The university needed an error-free way to create new student and employee accounts, and remove access from those who no longer needed it.
Automating the creation and deletion of hundreds of user accounts each semester with UMRA
Fitchburg State College, founded in 1981, was the first practical arts teacher training program in the country, and has since grown to have over 35 undergraduate and master’s degree programs, 6,500 students and 520 employees. Fitchburg State had 44,000 records in Active Directory, which in no way reflected their actual environment due to stale accounts that were no longer required. After several attempts to delete users based on inactivity, while inadvertently deleting hundreds of active users, they realized they needed help. “We weren’t able to integrate Active Directory information and the student record system to accurately report information” said Sherry Horeanopoulos, Information Security Officer.
After realizing the methodology they were employing with user accounts was inefficient, the college began to look for help managing their accounts more reliably and cleaning up their directory. Most options they evaluated were very expensive and complicated. “UMRA from Tools4ever was a really easy solution and the support was phenomenal”, stated Sherry. The school also decided they were switching from a local student e-mail server to Gmail, and Tools4ever was one of the few companies who supported Gmail. Connectivity is a hallmark of Toolsever.
Efficiently creating new accounts
At the beginning of each semester, online students frequently called saying they were starting classes but did not have an account created for them. With UMRA in place, it now automatically creates an account for a student who is registered, paid and confirmed. With a variety of departments and people inputting Information on the back end, never before had consistent conditions to automate account creation existed. Now, each time a creation occurs, Sherry receives an e-mail notification of the new account. “It just works; it’s in the background chugging away. Four times a day all the accounts get created and within a couple of hours, the users have their accounts ready to go”.
In short, UMRA is configured to query Banner to look for new students, changes to existing records and records that exist in Active Directory but not in the database. When a new record is present, the AD account is created along with a home directory, initial password, and group memberships, and located in the appropriate Organizational Units.
When a record is eliminated from Banner, the Active Directory user record is automatically disabled and moved to a separate OU. After 18 months of being disabled, the accounts are purged from Active Directory. In the case of an account create or a delete, an e-mail is set to an appropriate party. IAM is compatible with over 150 connectors making this type of automation easy.
“There is no other company that I deal with regularly that I like better than Tools4ever.”Sherry Horeanopoulos, Information Security Officer at Fitchburg State University
Reliably retiring people from the systems
Fitchburg also encountered problems with hundreds of students graduating every year and no accurate way to determine who should be deleted from Active Directory. Fitchburg previously deleted all students who graduated, however they also accidentally removed student’s who shouldn’t have been removed “We would be losing a subset because some students continued and some went on for graduate school and further education. We didn’t want to take them out if they were truly continuing, but we didn’t want them lingering if they weren’t, and there was no easy way to know, based on our student records, who should be taken out.”

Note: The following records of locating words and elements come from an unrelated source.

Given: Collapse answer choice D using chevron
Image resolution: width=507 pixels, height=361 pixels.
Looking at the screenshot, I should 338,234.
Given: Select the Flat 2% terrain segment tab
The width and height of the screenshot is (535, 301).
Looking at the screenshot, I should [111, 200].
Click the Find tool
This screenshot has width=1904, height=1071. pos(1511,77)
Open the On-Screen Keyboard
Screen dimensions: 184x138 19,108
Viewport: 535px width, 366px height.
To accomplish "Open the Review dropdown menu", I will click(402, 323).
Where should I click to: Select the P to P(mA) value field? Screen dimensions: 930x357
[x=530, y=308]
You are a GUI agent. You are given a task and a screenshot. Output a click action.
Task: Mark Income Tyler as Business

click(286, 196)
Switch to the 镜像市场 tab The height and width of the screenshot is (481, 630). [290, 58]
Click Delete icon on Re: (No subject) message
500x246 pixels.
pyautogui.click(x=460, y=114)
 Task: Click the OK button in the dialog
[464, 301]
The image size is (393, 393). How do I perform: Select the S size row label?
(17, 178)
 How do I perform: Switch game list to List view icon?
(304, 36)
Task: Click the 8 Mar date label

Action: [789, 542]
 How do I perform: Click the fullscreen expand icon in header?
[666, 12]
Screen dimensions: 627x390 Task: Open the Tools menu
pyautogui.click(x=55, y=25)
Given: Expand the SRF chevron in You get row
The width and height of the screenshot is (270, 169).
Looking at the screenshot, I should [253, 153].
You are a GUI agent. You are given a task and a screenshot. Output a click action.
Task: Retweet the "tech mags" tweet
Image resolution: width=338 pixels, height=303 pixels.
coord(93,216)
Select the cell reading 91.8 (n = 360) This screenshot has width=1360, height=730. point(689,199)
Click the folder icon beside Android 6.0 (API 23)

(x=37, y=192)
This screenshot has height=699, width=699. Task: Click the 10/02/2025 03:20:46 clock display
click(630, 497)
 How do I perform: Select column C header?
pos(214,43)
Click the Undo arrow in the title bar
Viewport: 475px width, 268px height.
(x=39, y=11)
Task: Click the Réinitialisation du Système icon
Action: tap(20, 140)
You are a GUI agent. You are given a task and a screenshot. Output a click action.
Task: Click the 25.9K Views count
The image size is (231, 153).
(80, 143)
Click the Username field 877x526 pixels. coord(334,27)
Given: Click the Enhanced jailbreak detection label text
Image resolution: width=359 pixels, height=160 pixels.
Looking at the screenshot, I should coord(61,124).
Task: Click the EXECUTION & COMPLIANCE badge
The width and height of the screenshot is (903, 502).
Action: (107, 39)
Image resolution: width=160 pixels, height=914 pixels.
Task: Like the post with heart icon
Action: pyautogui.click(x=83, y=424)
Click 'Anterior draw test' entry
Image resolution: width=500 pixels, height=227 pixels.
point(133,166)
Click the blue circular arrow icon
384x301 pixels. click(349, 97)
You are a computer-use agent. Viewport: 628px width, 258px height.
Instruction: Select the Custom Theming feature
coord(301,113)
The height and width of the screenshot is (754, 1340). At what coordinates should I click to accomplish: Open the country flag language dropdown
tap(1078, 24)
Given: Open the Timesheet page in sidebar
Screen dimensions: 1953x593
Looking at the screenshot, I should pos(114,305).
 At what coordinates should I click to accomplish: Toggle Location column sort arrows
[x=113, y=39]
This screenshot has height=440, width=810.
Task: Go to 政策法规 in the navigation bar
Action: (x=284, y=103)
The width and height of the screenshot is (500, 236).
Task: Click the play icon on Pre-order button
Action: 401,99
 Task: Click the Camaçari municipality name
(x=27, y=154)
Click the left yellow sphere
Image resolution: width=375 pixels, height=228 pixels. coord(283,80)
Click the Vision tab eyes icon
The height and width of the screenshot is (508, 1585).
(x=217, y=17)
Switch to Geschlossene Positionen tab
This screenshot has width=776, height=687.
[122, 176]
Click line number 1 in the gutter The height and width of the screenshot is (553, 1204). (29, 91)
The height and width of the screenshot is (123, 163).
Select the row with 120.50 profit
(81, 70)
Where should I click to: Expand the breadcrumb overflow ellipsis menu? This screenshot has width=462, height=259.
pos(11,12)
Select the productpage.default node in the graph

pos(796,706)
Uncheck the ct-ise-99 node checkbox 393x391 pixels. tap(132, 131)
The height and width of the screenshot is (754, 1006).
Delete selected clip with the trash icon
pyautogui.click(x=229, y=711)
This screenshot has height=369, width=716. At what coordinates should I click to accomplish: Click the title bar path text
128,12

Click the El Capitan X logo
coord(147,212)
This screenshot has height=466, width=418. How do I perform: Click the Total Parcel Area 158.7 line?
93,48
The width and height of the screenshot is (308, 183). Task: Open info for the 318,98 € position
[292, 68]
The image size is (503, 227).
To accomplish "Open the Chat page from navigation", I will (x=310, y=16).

With UMRA in place, Fitchburg no longer needs to worry about these mistakes. “It’s much more complicated to apply conditions to each of these events if you don’t have this tool; the tool just makes it so easy.” If a terminated or graduated flag is set in the SIS application, the account is disabled, according to the pre-defined rules. If something has changed since the last synchronization, the Active Directory account may be re-provisioned or specific attributes updated. Fitchburg can easily target each population of users with different conditions. For example, employees who are retiring keep their accounts for up to 18 months, but employees who are terminated are deleted immediately. “If your employment at FSU is terminated, with one click you are out of the system”, stated Sherry, significantly reducing security issues. With data breach being so topical of late, access control has become so important and IAM is an ideal preventative solution.
Where are they now?
Fitchburg State frequently hires adjunct professors for off-site or online courses. Often these professors are concerned when they are about to begin classes and don’t have a logon. This is a result of IT not being notified, as this employee type may not be entered into the HR system. With the UMRA web portal in the HR department, Fitchburg has the immediate ability to disable terminated employees and create accounts for adjunct professors and other non-traditional faculty members.
Overall, Fitchburg State Is spending 75% less time dealing with account issues. Sherry stated “All of these employees love UMRA because it frees them up to do other things. There is no other company that I deal with regularly that I like better.”